▶ **Requirement**: Every line below should be copied exactly; drop the pictures.

━━━━━ Data for this task ━━━━━

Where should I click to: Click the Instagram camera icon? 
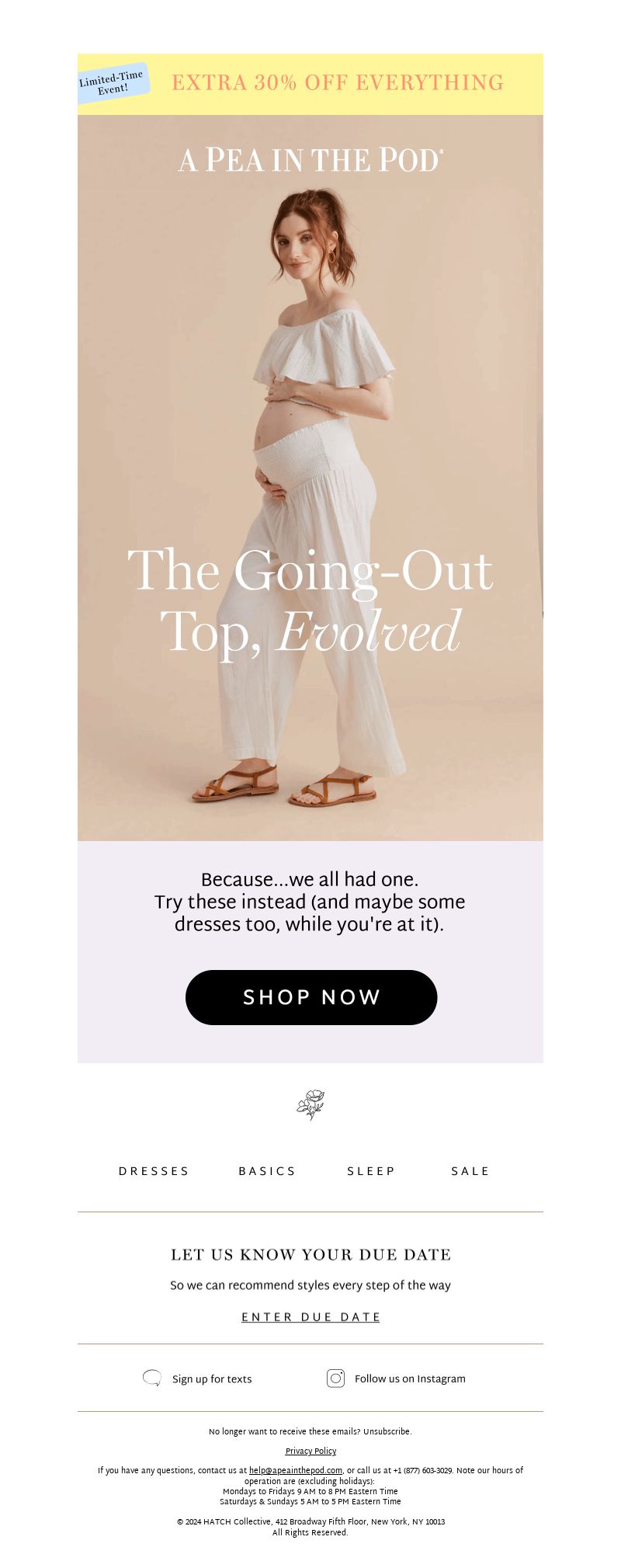[335, 1378]
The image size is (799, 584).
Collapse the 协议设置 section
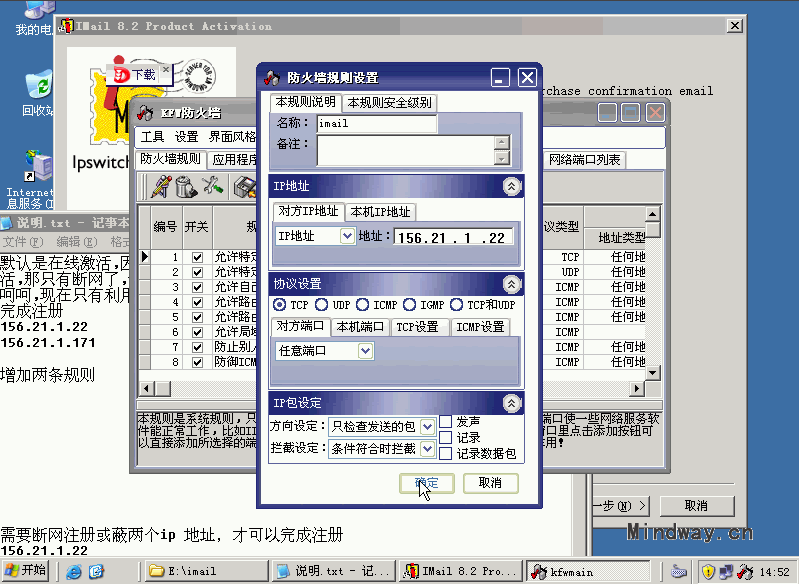coord(511,284)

━━━━━

▶ **Exercise answer**:
Where should I click to: Click the Instagram camera icon? 
[335, 1378]
The image size is (799, 584).
Collapse the 协议设置 section
coord(511,284)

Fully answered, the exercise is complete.